Eur. Phys. J. D (2015) 69: 167
https://doi.org/10.1140/epjd/e2015-60058-y

Regular Article

Theoretical study of the thermally induced structural fluctuations in sub-nanometre size gold clusters

¹ Facultad de Ciencias, Universidad Autónoma de San Luis Potosí, 78000 San Luis Potosí, Mexico
² Instituto de Física, Universidad Autónoma de San Luis Potosí, 78000 San Luis Potosí, Mexico
³ Departamento de Investigación en Física, Universidad de Sonora, 83000 Hermosillo, Sonora, Mexico

^a e-mail: cabrera@fc.uaslp.mx
^b e-mail: jmmc@dec1.ifisica.uaslp.mx

Received: 29 January 2015
Received in final form: 12 May 2015
Published online: 2 July 2015

Abstract

A reactive potential model and the classical molecular dynamics method (RMD) have been used to study the structure and energetics of sub-nanometre size gold clusters through well-known structural models reported in the literature for Au_N, with N = 19, 20 and 21 atoms.

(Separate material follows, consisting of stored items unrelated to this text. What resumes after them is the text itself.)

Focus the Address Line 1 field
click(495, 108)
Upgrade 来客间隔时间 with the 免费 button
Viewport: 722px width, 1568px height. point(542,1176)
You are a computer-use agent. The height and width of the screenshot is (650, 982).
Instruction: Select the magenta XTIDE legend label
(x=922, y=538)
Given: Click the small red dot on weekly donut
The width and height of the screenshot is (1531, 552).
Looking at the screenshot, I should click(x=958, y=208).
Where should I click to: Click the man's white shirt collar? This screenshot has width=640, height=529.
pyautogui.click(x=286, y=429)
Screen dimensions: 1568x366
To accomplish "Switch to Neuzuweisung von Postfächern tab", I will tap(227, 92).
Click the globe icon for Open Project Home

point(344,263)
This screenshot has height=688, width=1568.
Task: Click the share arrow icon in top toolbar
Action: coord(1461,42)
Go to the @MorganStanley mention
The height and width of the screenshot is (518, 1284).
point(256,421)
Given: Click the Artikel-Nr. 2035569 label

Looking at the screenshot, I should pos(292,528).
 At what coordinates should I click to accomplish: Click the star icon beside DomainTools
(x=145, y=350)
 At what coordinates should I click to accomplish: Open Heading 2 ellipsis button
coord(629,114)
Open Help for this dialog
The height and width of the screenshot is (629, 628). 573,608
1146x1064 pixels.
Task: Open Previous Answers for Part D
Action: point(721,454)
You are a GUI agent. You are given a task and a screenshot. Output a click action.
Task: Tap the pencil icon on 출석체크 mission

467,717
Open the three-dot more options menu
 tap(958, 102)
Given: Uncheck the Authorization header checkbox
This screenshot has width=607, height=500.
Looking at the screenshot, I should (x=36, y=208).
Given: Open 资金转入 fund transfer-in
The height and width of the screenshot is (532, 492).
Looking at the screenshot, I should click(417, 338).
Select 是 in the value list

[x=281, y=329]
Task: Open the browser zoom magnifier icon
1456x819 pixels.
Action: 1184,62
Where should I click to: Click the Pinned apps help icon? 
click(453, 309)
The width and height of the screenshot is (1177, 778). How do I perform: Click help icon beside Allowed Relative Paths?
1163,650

After several simulated-annealing simulations for temperatures up to 1500 K, the Au_N clusters clearly evolve to well-defined structures at room temperature. For the studied gold clusters, the low-lying structures are single- and double-icosahedra with mobile atoms on the surface, in agreement with experimental results on sub-nanometre size gold clusters exhibiting shape oscillations at room temperature and also with those involved in the design of molecules based on gold superatoms [J.-I. Nishigaki, K. Koyasu, T. Tsukuda, Chem. Rec. 14, 897 (2014)]. The evolution of the structural stability of the Au_N clusters under exceptional thermal conditions is analysed by comparing the size and temperature variations of the centrosymmetry parameter and the potential energy. A key understanding of the various possible structural changes undergone by these tiny particles is thus developed. The usefulness of the RMD to study nanometre or sub-nanometre size gold clusters is shown.